##### Текст для разбора
Я бы всё же сказал, что Византия долгое время была позднеантичным обществом, со всеми типичными для него пороками: мздоимство, сребролюбие, властолюбие, блудодеяние, зависть. Даже в государстве, где христианство считалось господствующей религией, люди продолжали жить, как привыкли. Но это не значит, что общество не менялось. Изменились идеалы, появились примеры истинной христианской жизни — святые. И они стали образцом воспитания для будущих поколений.
Если же говорить о специфически византийских пороках, которые в конце концов и разрушили империю, то я бы назвал эгоизм. Эгоизм индивидуальный, который усиливал расслоение общества. Эгоизм сословный, который привёл к отчуждению аристократии от простого народа. Эгоизм этнический, в ходе которого Византия переродилась из многонациональной империи в национальное греческое государство. После крестовых походов зараза национализма деформировала византийское сознание. Они стали говорить: мы — эллины, великий народ, мы — главные.
— Мы русские, а Россия — для русских?
— Похоже. Ромеи стали ощущать себя греками и отталкивать сербов, болгар, албанцев и других «варваров» — которые и сами, надо сказать, отвечали тем же. Когда-то единый византийский мир распался на несколько враждующих православных государств — и когда пришли турки, сербы, греки и болгары предпочитали смотреть, как их соседи по очереди становятся подданными султана, но даже не пытались объединить силы против общего врага. Более того: идут турки на Болгарию — и сербы с ними вместе. Идут турки на Сербию — болгары и греки идут с ними. И, наконец, турки осадили Константинополь. И болгары с сербами участвуют в осаде. И не просто участвуют — радуются его падению! Вот до такого состояния дошли православные народы. Но пришли турки — и всех помирили, поставив в положение рабов. Такова была расплата за национальный эгоизм.
Досталось по заслугам и византийской элите. Когда константинопольские богачи поднесли султану дары, сказав, что все богатства теперь его, он ответил: «Эти богатства вы должны были дать своему царю, чтобы он снарядил армию и сражался со мной». Богатства он, конечно, забрал, но их бывших хозяев не поблагодарил, а казнил как предателей.
##########
### Задание
Выпишите из текста о Византии все пороки, которые названы типичными для позднеантичного общества.
##### Исходные данные
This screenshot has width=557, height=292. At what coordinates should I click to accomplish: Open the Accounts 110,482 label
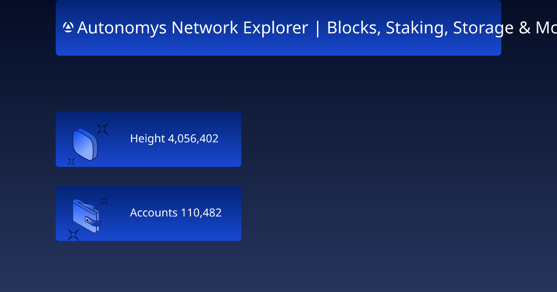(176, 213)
##########
##### Исходные данные
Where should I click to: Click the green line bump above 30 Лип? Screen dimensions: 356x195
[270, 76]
##########
### Ответ
Мздоимство, сребролюбие, властолюбие, блудодеяние, зависть.